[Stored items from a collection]
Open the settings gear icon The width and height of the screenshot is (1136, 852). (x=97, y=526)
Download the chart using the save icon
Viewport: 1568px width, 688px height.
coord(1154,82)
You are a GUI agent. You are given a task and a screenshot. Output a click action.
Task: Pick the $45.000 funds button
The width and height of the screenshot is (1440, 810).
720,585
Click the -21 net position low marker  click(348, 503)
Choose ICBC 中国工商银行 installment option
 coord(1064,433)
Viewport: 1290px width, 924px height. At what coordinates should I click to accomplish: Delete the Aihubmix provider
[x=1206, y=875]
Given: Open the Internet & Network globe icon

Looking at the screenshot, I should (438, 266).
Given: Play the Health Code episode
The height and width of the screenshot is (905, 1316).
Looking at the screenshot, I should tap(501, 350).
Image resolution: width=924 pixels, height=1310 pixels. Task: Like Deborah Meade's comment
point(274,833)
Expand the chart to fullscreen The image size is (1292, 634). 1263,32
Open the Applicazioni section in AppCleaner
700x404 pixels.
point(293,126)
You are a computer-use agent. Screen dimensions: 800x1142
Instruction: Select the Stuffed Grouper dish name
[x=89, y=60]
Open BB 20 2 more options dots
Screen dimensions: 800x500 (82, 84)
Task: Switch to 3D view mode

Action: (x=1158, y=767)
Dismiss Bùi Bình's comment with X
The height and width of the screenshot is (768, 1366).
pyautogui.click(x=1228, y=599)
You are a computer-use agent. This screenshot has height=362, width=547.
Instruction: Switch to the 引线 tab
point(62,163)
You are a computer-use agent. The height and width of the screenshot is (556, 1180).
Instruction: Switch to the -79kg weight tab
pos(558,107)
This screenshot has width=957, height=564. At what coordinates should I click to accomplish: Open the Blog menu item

WHAT TO WORK ON
Return all of the rows above word for word, keeping each line unchanged.

REPLY
Open the settings gear icon The width and height of the screenshot is (1136, 852). (x=97, y=526)
Download the chart using the save icon
Viewport: 1568px width, 688px height.
coord(1154,82)
You are a GUI agent. You are given a task and a screenshot. Output a click action.
Task: Pick the $45.000 funds button
The width and height of the screenshot is (1440, 810).
720,585
Click the -21 net position low marker  click(348, 503)
Choose ICBC 中国工商银行 installment option
 coord(1064,433)
Viewport: 1290px width, 924px height. At what coordinates should I click to accomplish: Delete the Aihubmix provider
[x=1206, y=875]
Given: Open the Internet & Network globe icon

Looking at the screenshot, I should (438, 266).
Given: Play the Health Code episode
The height and width of the screenshot is (905, 1316).
Looking at the screenshot, I should tap(501, 350).
Image resolution: width=924 pixels, height=1310 pixels. Task: Like Deborah Meade's comment
point(274,833)
Expand the chart to fullscreen The image size is (1292, 634). 1263,32
Open the Applicazioni section in AppCleaner
700x404 pixels.
point(293,126)
You are a computer-use agent. Screen dimensions: 800x1142
Instruction: Select the Stuffed Grouper dish name
[x=89, y=60]
Open BB 20 2 more options dots
Screen dimensions: 800x500 (82, 84)
Task: Switch to 3D view mode

Action: (x=1158, y=767)
Dismiss Bùi Bình's comment with X
The height and width of the screenshot is (768, 1366).
pyautogui.click(x=1228, y=599)
You are a computer-use agent. This screenshot has height=362, width=547.
Instruction: Switch to the 引线 tab
point(62,163)
You are a computer-use agent. The height and width of the screenshot is (556, 1180).
Instruction: Switch to the -79kg weight tab
pos(558,107)
This screenshot has width=957, height=564. At what coordinates should I click to accomplish: Open the Blog menu item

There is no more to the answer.